Document source =
★ ★ ★ ★

Toute personne qui pratique la méditation en ayant l’esprit occupé par des idées inadéquates et le cœur entravé par des passions ne pourra en aucune façon éprouver le moindre affect de sérénité ou d’extase béatifique, même si elle peut à l’occasion éprouver certaines joies extraordinaires à ses yeux. Ainsi il peut arriver que beaucoup d’adeptes de voies méditatives, ascétiques, religieuses ou intellectuelles qui déclarent se consacrer à l’éveil de leur esprit soient en fait éloignés de la véritable pratique spirituelle dans la mesure où ils ne cherchent pas véritablement la connaissance de l’être et la vérité scientifique mais plutôt une sorte de fuite de la réalité par leur imaginaire. Cette pratique spirituelle inauthentique est aisément reconnaissable au fait qu’elle admet des croyances qui engendrent des pratiques superstitieuses et des actions illusoires, comme par exemple la volonté de lutter contre le mal ou l’espoir d’atteindre un but quand ce n’est pas la haine ou l’ambition. Un véritable pratiquant spirituel se reconnaît au contraire au fait qu’il ne cherche qu’à penser sa vie dans la lumière de la vérité et à agir dans l’amour selon cette vérité, en adéquation avec la réalité. En cela il cherche bien à réaliser un désir, celui de bonheur, et non à atteindre un but.

Il faut voir maintenant que les idées adéquates ne peuvent naître que d’autres idées adéquates et jamais d’idées inadéquates. Ainsi, plus il pense selon la raison, plus l'esprit apprend à tout concevoir sous le caractère de l'éternité. Cette pensée éternitaire ne vient pas de ce qu'il conçoit l'existence présente et actuelle de son corps, mais de ce qu'il conçoit son corps et toute chose dans leur éternité.

★ ★ ★ ★

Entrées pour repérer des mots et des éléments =
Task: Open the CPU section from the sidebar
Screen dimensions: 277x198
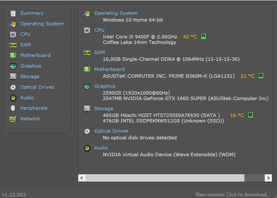Action: pos(25,34)
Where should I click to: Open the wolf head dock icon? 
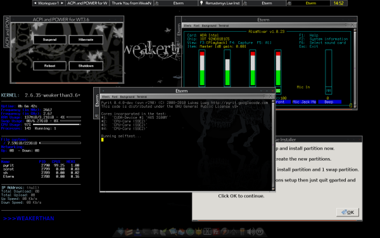[120, 232]
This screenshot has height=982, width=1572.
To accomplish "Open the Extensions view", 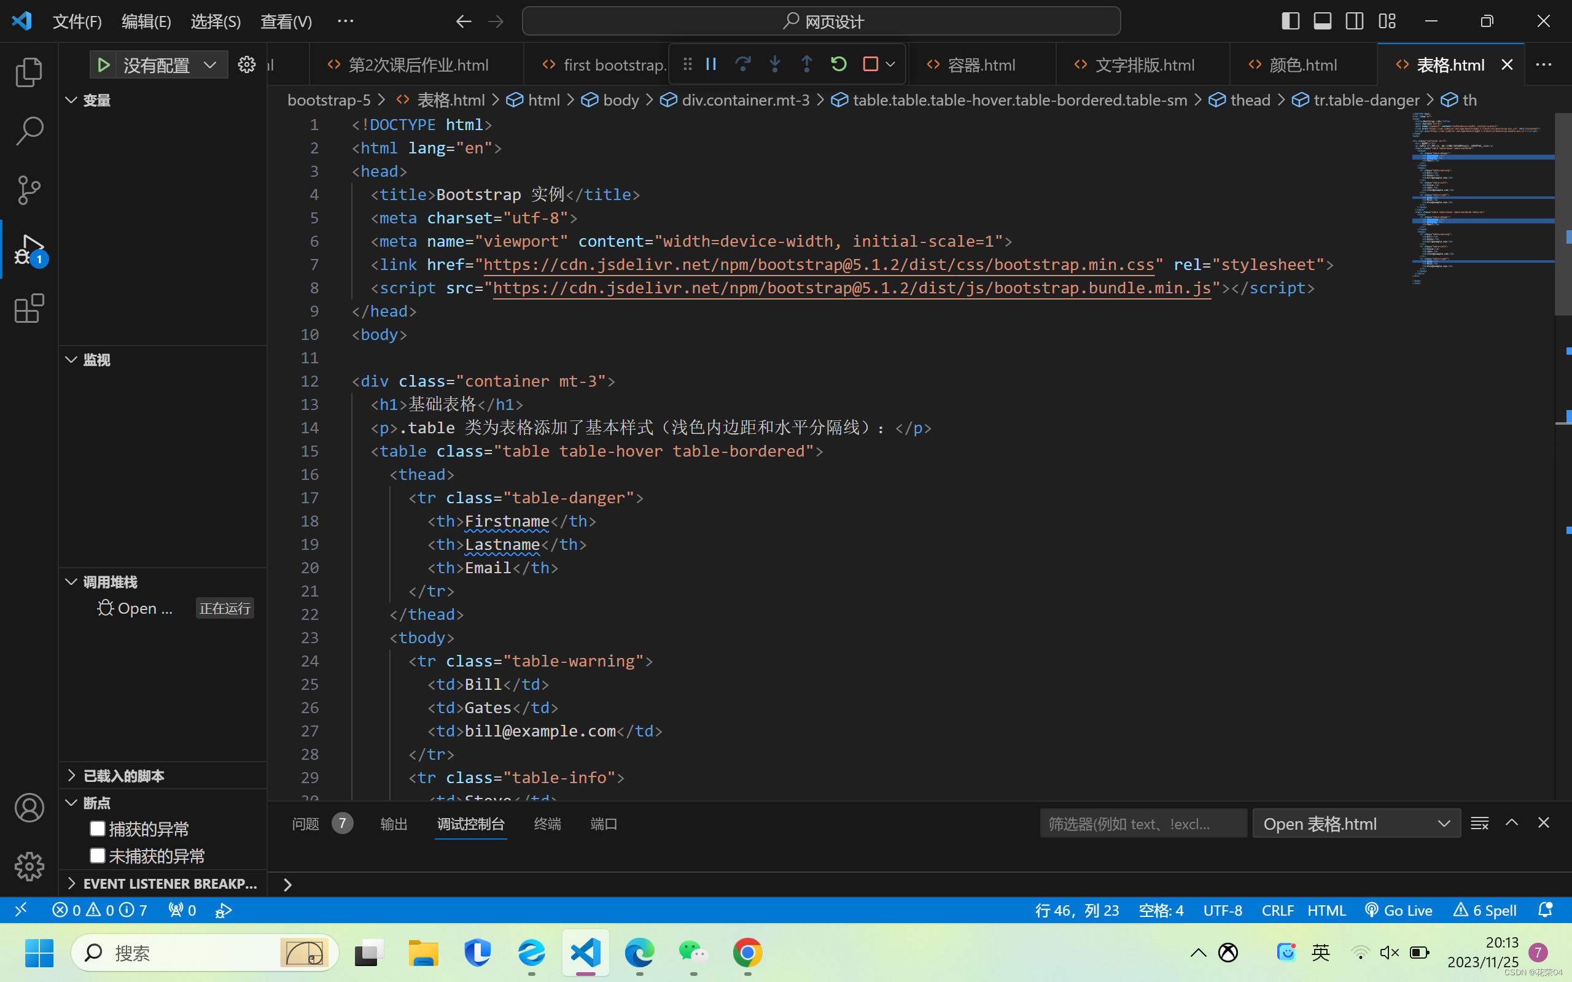I will tap(29, 308).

★ ★ ★ ★

Consignes écrites =
A. Indiquez si chacun des énoncés suivants concorde avec le texte sur la pratique spirituelle, en répondant par oui ou par non et en citant les mots décisifs du texte : (i) les idées adéquates peuvent naître d’idées inadéquates ; (ii) le véritable pratiquant spirituel cherche à réaliser un désir de bonheur ; (iii) la pratique spirituelle inauthentique admet des croyances qui engendrent des pratiques superstitieuses.
B. Reproduisez à l’identique le passage du texte sur la pratique spirituelle qui commence aux mots « Il faut voir ». Arrêtez-vous après les mots « dans leur éternité. ».

Corrigés par consigne =
A.
(i) Non : « les idées adéquates ne peuvent naître que d’autres idées adéquates et jamais d’idées inadéquates ».
(ii) Oui : « En cela il cherche bien à réaliser un désir, celui de bonheur, et non à atteindre un but. »
(iii) Oui : « elle admet des croyances qui engendrent des pratiques superstitieuses et des actions illusoires ».

B.
Il faut voir maintenant que les idées adéquates ne peuvent naître que d’autres idées adéquates et jamais d’idées inadéquates. Ainsi, plus il pense selon la raison, plus l'esprit apprend à tout concevoir sous le caractère de l'éternité. Cette pensée éternitaire ne vient pas de ce qu'il conçoit l'existence présente et actuelle de son corps, mais de ce qu'il conçoit son corps et toute chose dans leur éternité.